La postura y reacción de Gerardo Diego aún fue más contundente, dada su fidelidad y admiración por Huidobro (Bernal, 1987: 40-44), sin olvidar la alianza fraterna que sostuvo con Larrea a este respecto cuanto menos hasta el periodo republicano (Diego y Larrea, 2017). Recuérdese, por ejemplo, esa defensa y apoyo sin fisuras de Diego y Larrea hacia Huidobro en el brete de la conferencia del chileno en el Ateneo madrileño en 1921, con el Ultraísmo en plena sazón, y de la que daría cumplida cuenta la revista Ultra en su número 20, de 15 de diciembre de 1921. En aquella emblemática conferencia, el autor de Poemas árticos fue presentado por Bacarisse y disertó sobre la estética moderna, apoyándose a buen seguro en su manifiesto «La creación pura (ensayo de estética)». Los ultraístas, en línea con lo apuntado anteriormente sobre las críticas de Guillermo de Torre al chileno, le escatimaron originalidad y capacidad teórica, aunque lo consideraban un poeta meritorio, de hecho —afirmaban en Ultra— «está en nuestro mismo plano… y hoy, como ayer, son para él todo nuestro respeto y toda nuestra admiración». No olvidemos que en 1921 apareció El movimiento V. P., la polémica novela del destronado Cansinos en la que, entre burlas y veras, se da cuenta de su ruptura con los ultraístas, a los que no retrata precisamente con aprecio, mientras que sí rinde un inequívoco culto a Huidobro, trasunto real del imaginado Renato, el poeta de las trincheras en la novela. No es de extrañar por ello que, como el propio Guillermo de Torre señala en sus Literaturas europeas de vanguardia, el libro de Cansino fuera «ahogado por un cinturón de silencio» (Torre 1925: 57), silencio que duró décadas.

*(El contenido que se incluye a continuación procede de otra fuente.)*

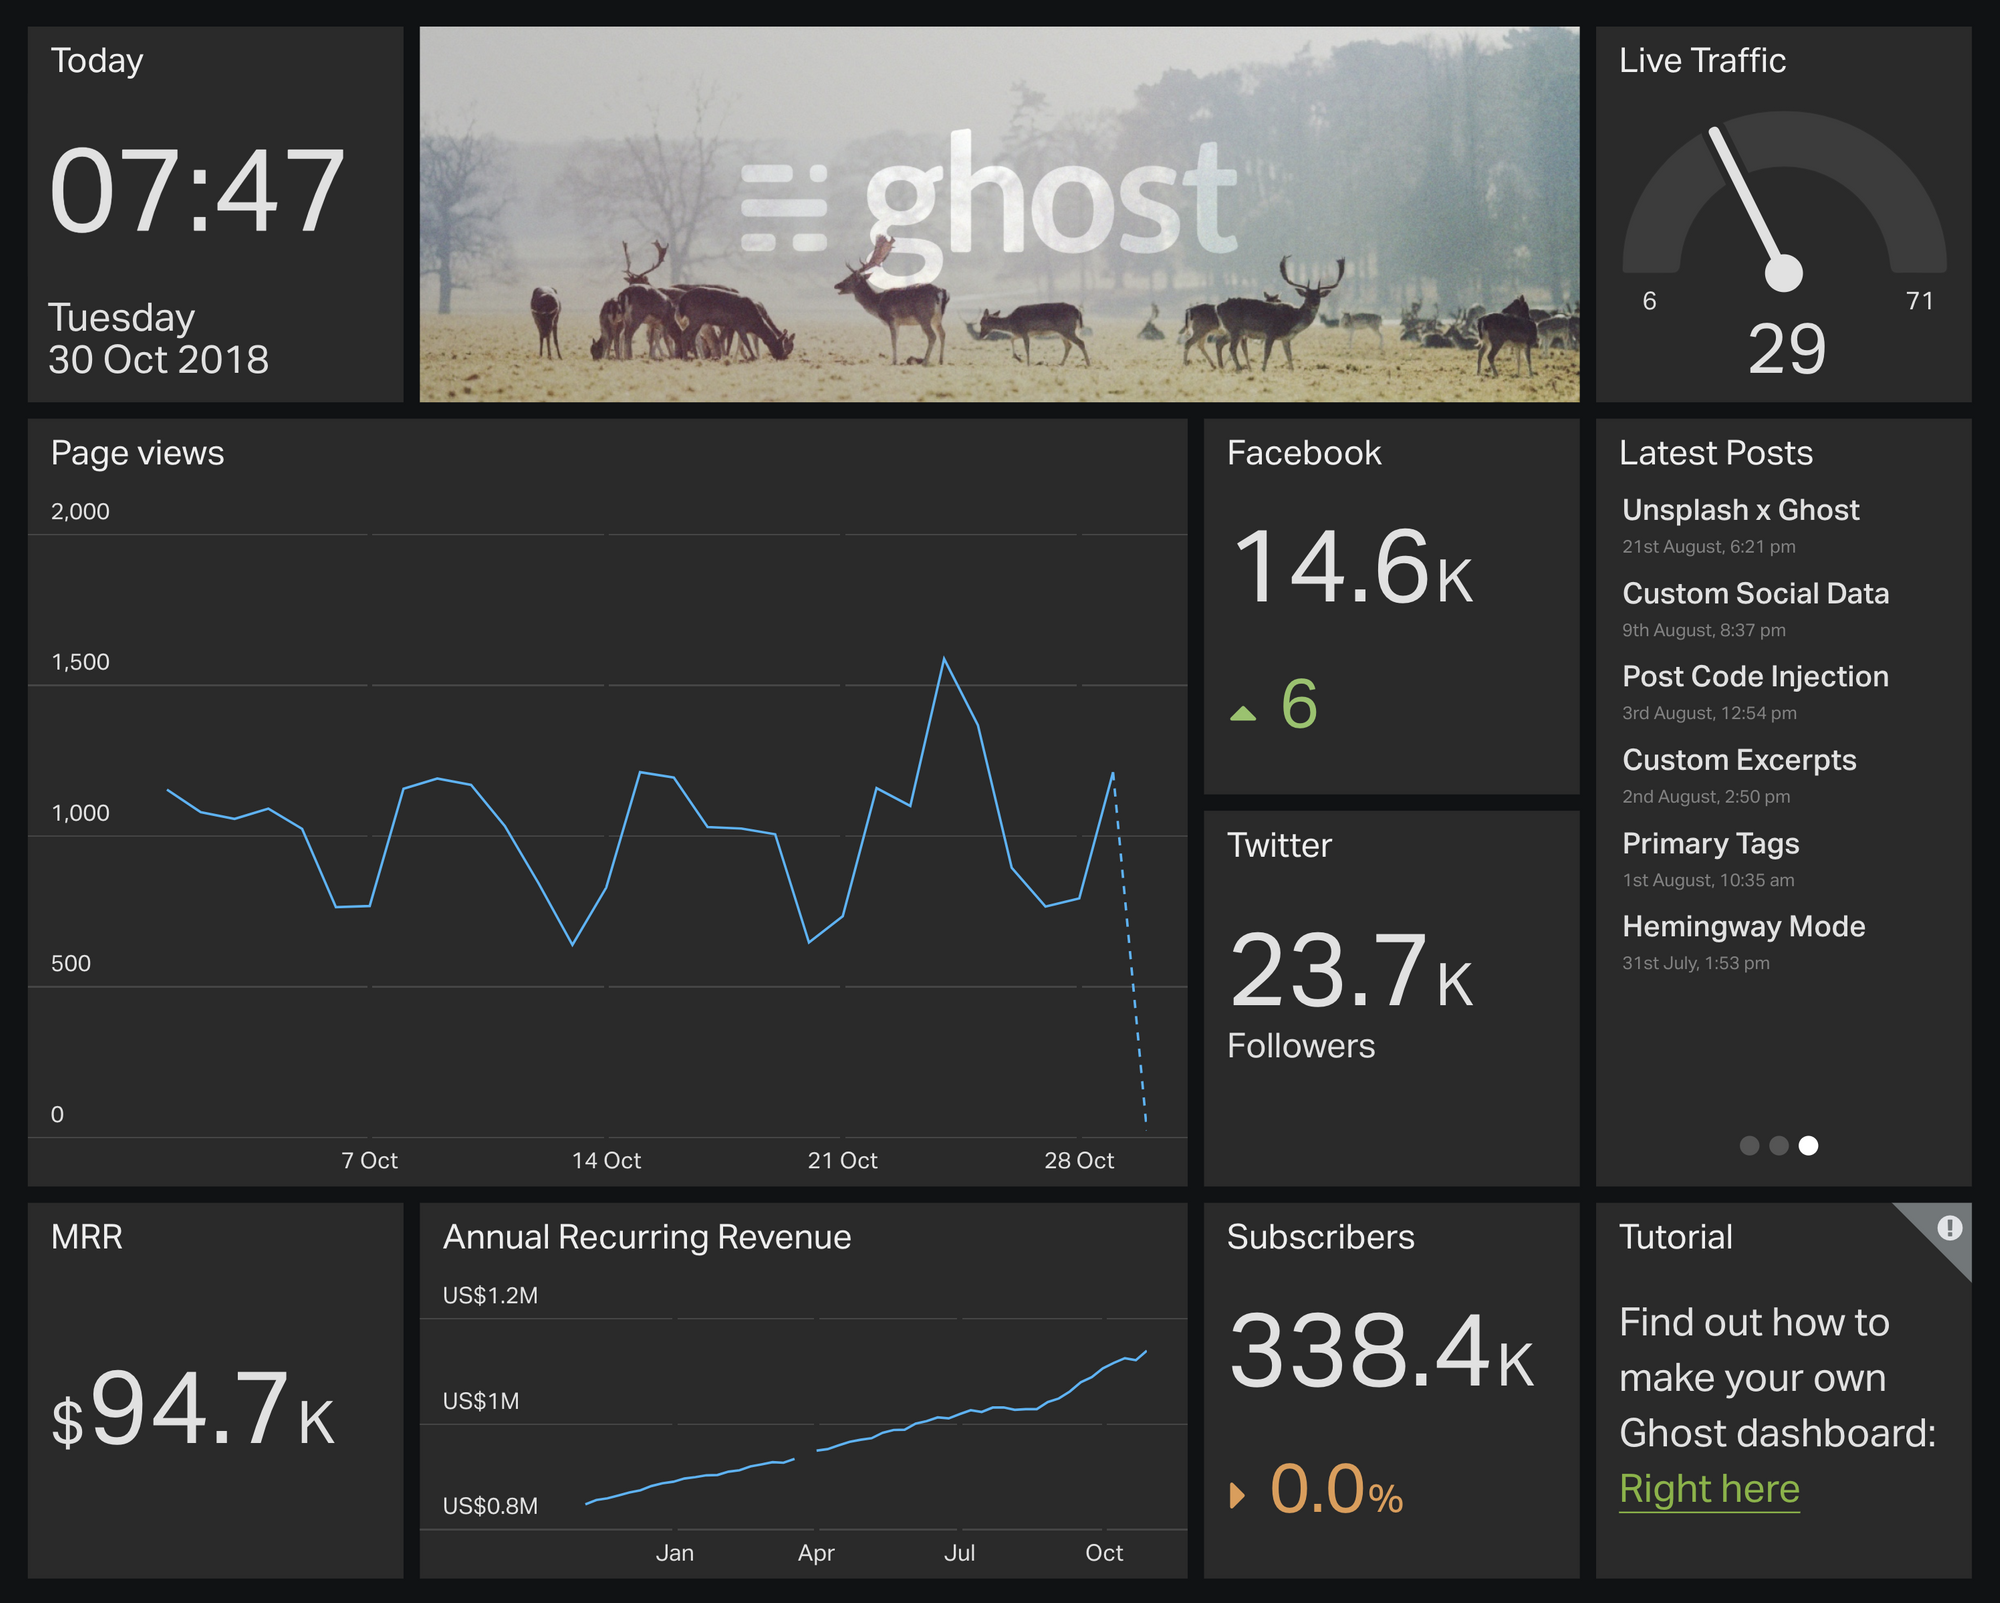Open the 'Custom Excerpts' post
The height and width of the screenshot is (1603, 2000).
pos(1739,760)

Incluso Pedro Garfias, otro de los diamantes del Ultraísmo, ferviente defensor de la autonomía del movimiento a la altura de 1921 y poco cercano a Huidobro, terminaría reconociendo años después, pese a sus cautelas expresivas, en la última entrega de una serie de espléndidos artículos sobre el Ultraísmo publicados en 1934 —cuando del movimiento apenas quedaba un tibio recuerdo ensombrecido por el fulgor de la nueva poesía ya madura que protagonizó el veintisiete—, la honda huella del chileno: «A todos nos influenció un poco la lectura de sus libros, atenta y fervorosa, nos hizo desterrar de nuestras poesías la anécdota, rehuir la descripción y el adjetivo, cultivar la imagen con verdadero frenesí. Por él concentramos y trabajamos el poema, desnudando nuestra visión lírica al rehusar el tópico y la reminiscencia. Aprendimos en él pureza y técnica. Es de justicia reconocerlo» (Garfias 1934: 6). Este certero diagnóstico de Garfias enhebraba desde el otero de 1934 un prontuario de rasgos estéticos claves que, de haberse cumplido en los poemas ultraístas, hubieran emparentado al Ultraísmo con lo mejor de la poesía nueva de su tiempo. Y a la postre, esta es la gran paradoja.